Bush mentioned that, “Above all, John detested the abuse of power. He could not abide bigots and swaggering despots." Obama praised McCain's ability to transcend partisan fights and alluded to the "bombast and insult and phony controversies" of the current political climate.

"So much of our politics, public life, public discourse can seem small and mean and petty, trafficking in bombast, and insult, and phony controversies, and manufactured outrage," Obama said. (Jeez, is there a prominent public figure who insults people and tweets bombstically about pettty disputes, picking all kinds of unnecessary fights?)

"It's the politics that pretends to be brave and tough but in fact is born of fear," Obama said. "John called on us to be bigger than that. He called on us to be better than that."

Obama recalled McCain visiting him sometimes at the White House for private policy discussions. "Our disagreements didn't go away during these private conversations," Obama told attendees.  "Those were real and they were often deep. But we enjoyed the time we shared away from the bright lights, and we laughed with each other, and we learned from each other."

Perhaps significantly, Obama noted that, despite their political differences, he always knew he and McCain were acting out of a shared desire to do what was best for the country. (Do many truly believe the same of Mr.

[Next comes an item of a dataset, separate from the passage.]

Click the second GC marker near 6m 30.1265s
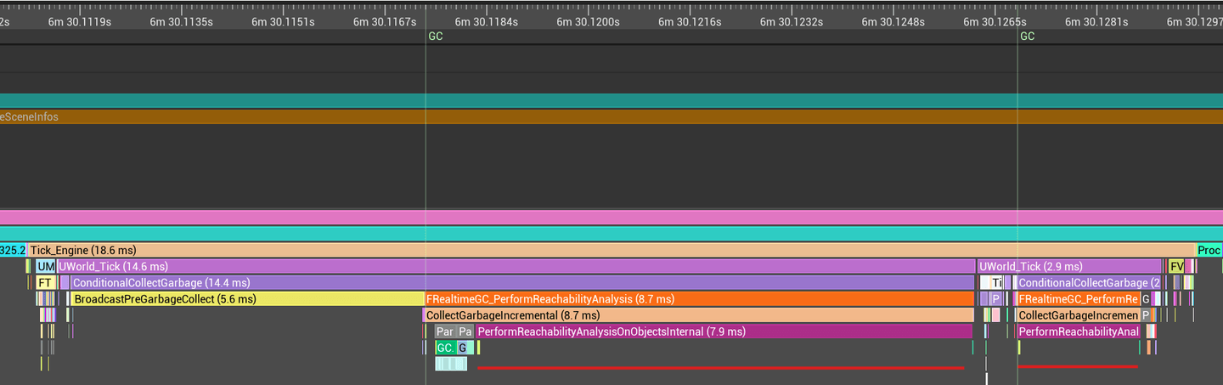This screenshot has height=385, width=1223. (x=1028, y=37)
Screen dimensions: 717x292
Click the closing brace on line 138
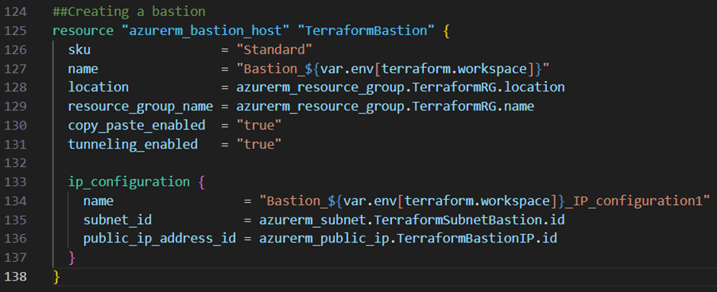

Trump?)

Meghan McCain called her father "a great man," adding, "We gather here to mourn the passing of American greatness. The real thing, not cheap rhetoric from men who will never come near the sacrifice he gave so willingly, nor the opportunistic appropriation of those who lived lives of comfort and privilege," she added.

"The America of John McCain has no need to be made great again because America was always great," she said to applause.]